The inferred point of Ross’s suggestions is that if his policies are not adopted, Israel will launch a pre-emptive military strike against Iran in the next few weeks. Another Middle East war certainly results. To delay the war until at least next year so that more negotiations can be held and added sanctions against Iran can begin to work (and, he left out; the U.S. elections are over), Ross suggests the following four steps:

1. Pledge U.S. support for an Iranian nuclear power capability that does not have a ‘break-out’ level of enrichment for nuclear weapons.

2. The U.S. and its allies must prepare a “day after” strategy for a possible Israeli strike.

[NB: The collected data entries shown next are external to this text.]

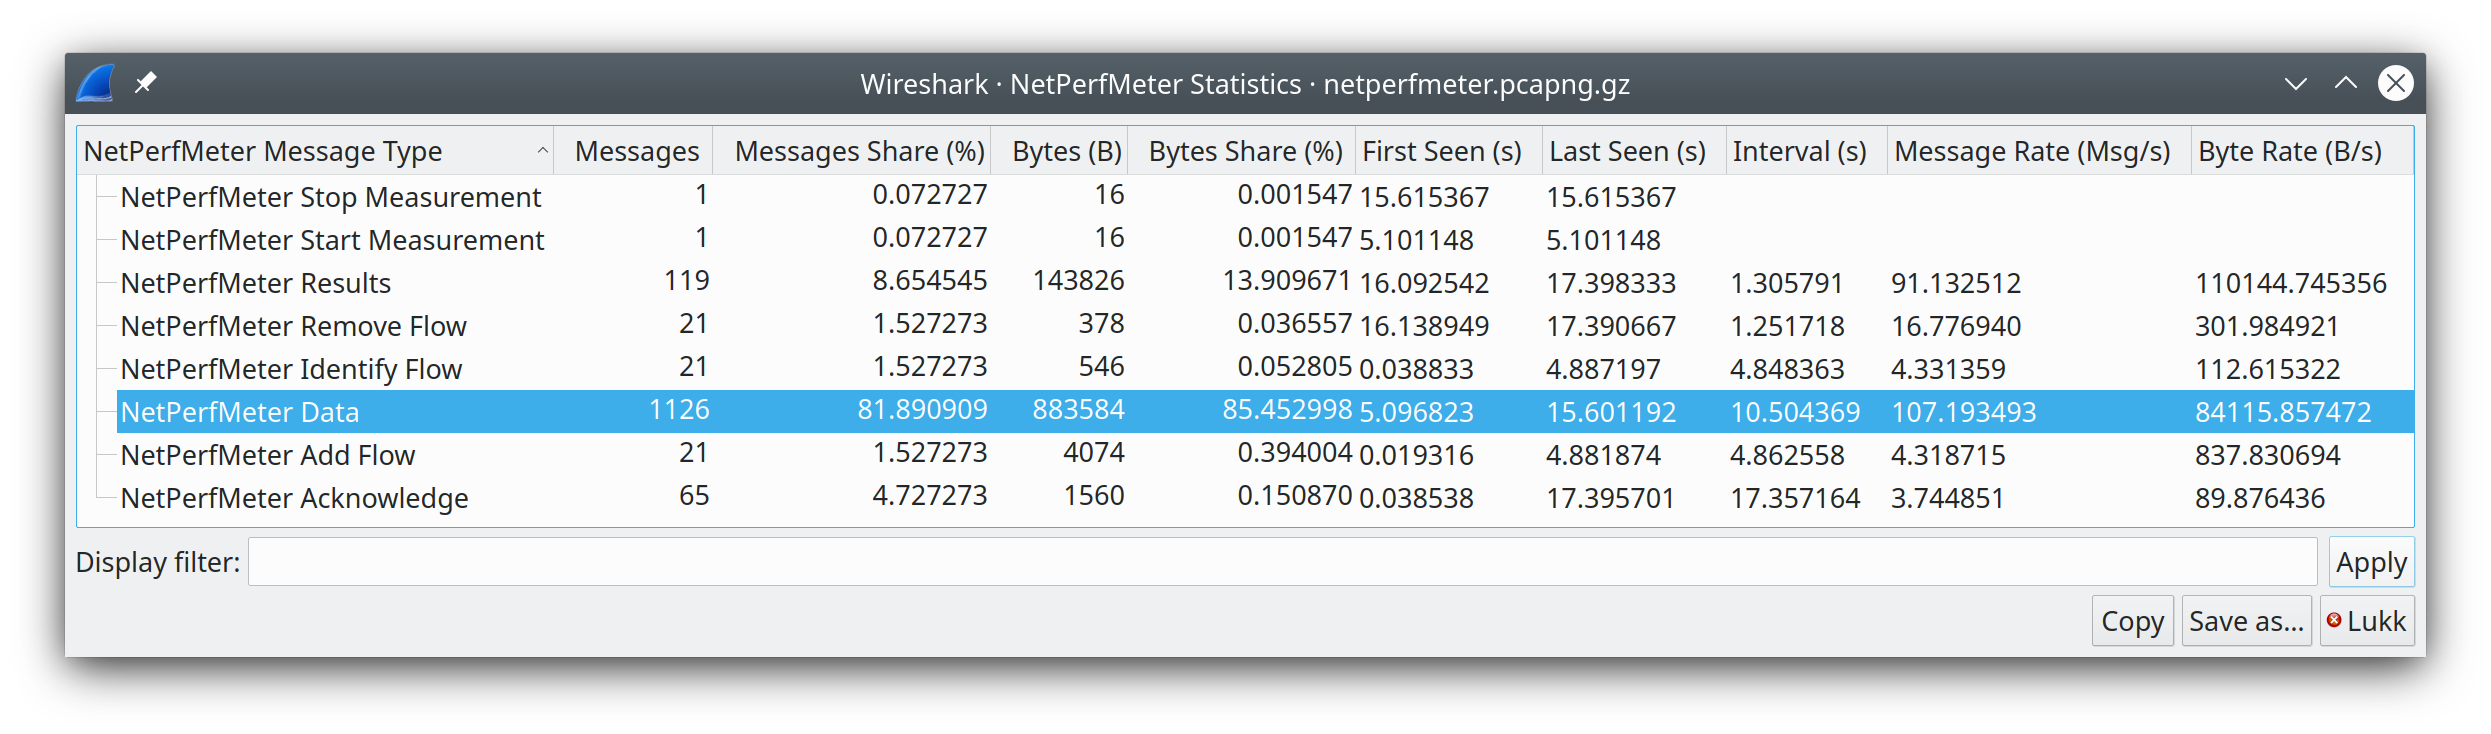
Task: Click the title bar down chevron icon
Action: point(2296,83)
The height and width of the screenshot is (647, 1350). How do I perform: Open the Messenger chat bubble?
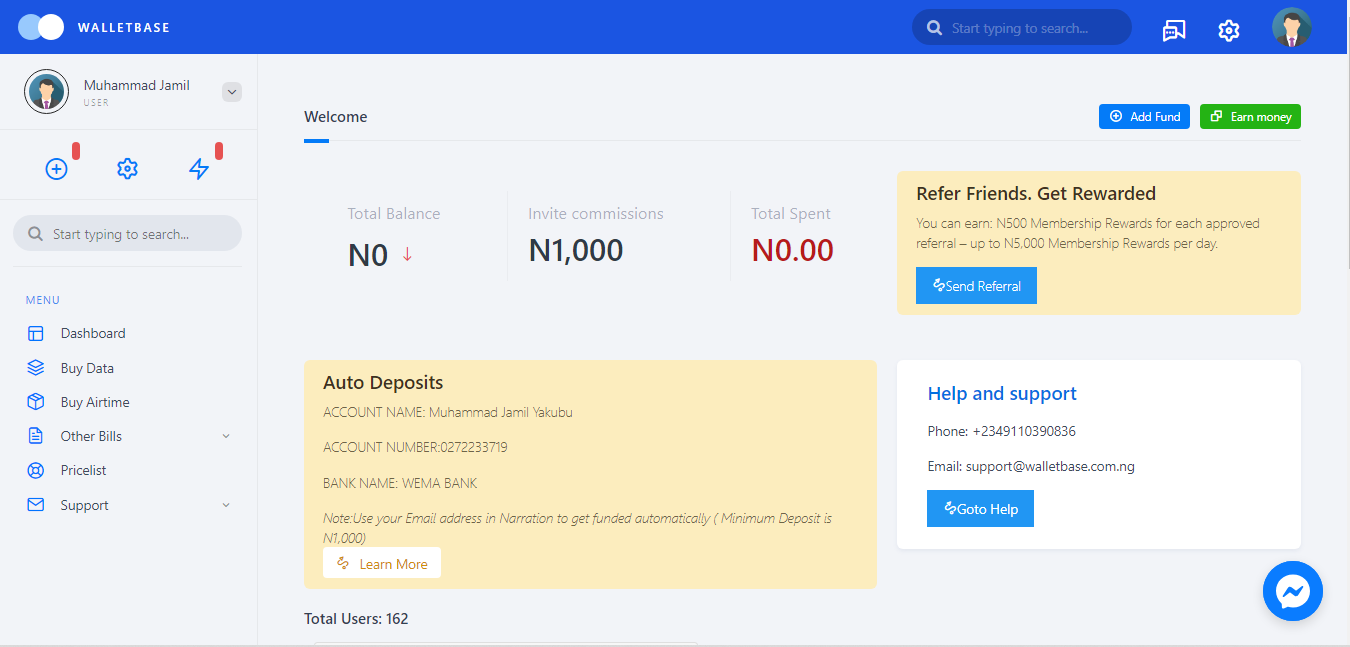click(1292, 591)
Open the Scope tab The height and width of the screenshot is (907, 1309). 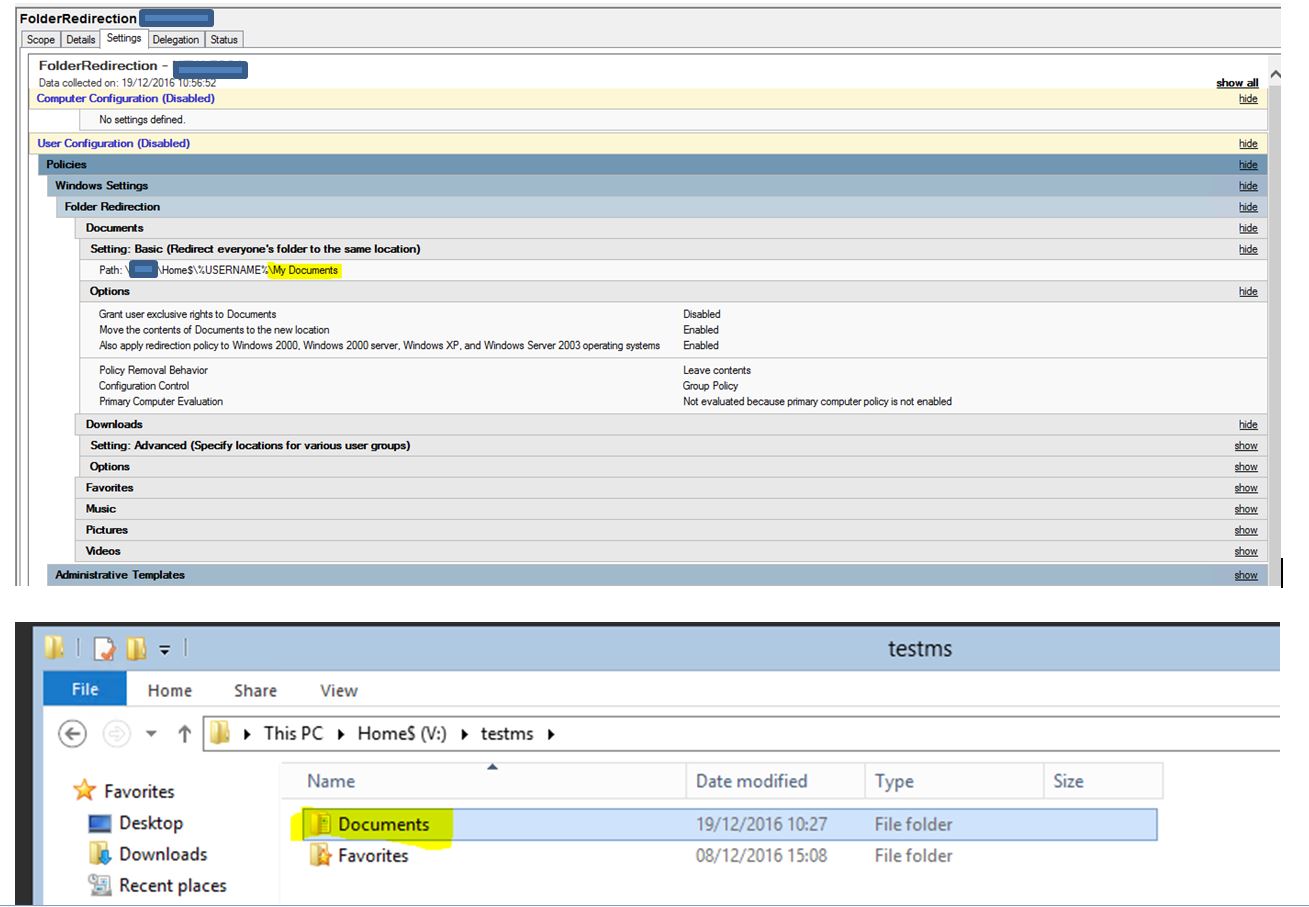(x=41, y=39)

3. The U.S. should offer to Israel American military capabilities Israel presently does not have (Israel cannot re-fuel in the air and we have never shared the F-22 with any ally, so if this point is adopted, American pilots will fly our tanker fleet and the F-22′s on Israel’s behalf).

4. In return for an Israeli promise not to strike Iran in 2012, the U.S. commits to Israel to fill an Israeli shopping list of military hardware and diplomatic initiatives.

None of the ‘Ross 4-Point Strategy’ deals with Iran. All of his thinking deals only with Israel, perhaps recognizing that negotiating further with Iran is a lost cause. So, then, January 1st is the first day of 2013, and if Ross’s plan is adopted, Israel has loaded up on the latest U.S. long-distance fighter and bomber technology in the new year, and then will be able to call upon the American flag to shoot in the Persian Blue air and sea for the next 365 days.

America could be just a few months from its third shooting war in a decade against a Muslim country, but no variant of necrophiliac Fascism in control of a government has ever been defeated without a war to the death.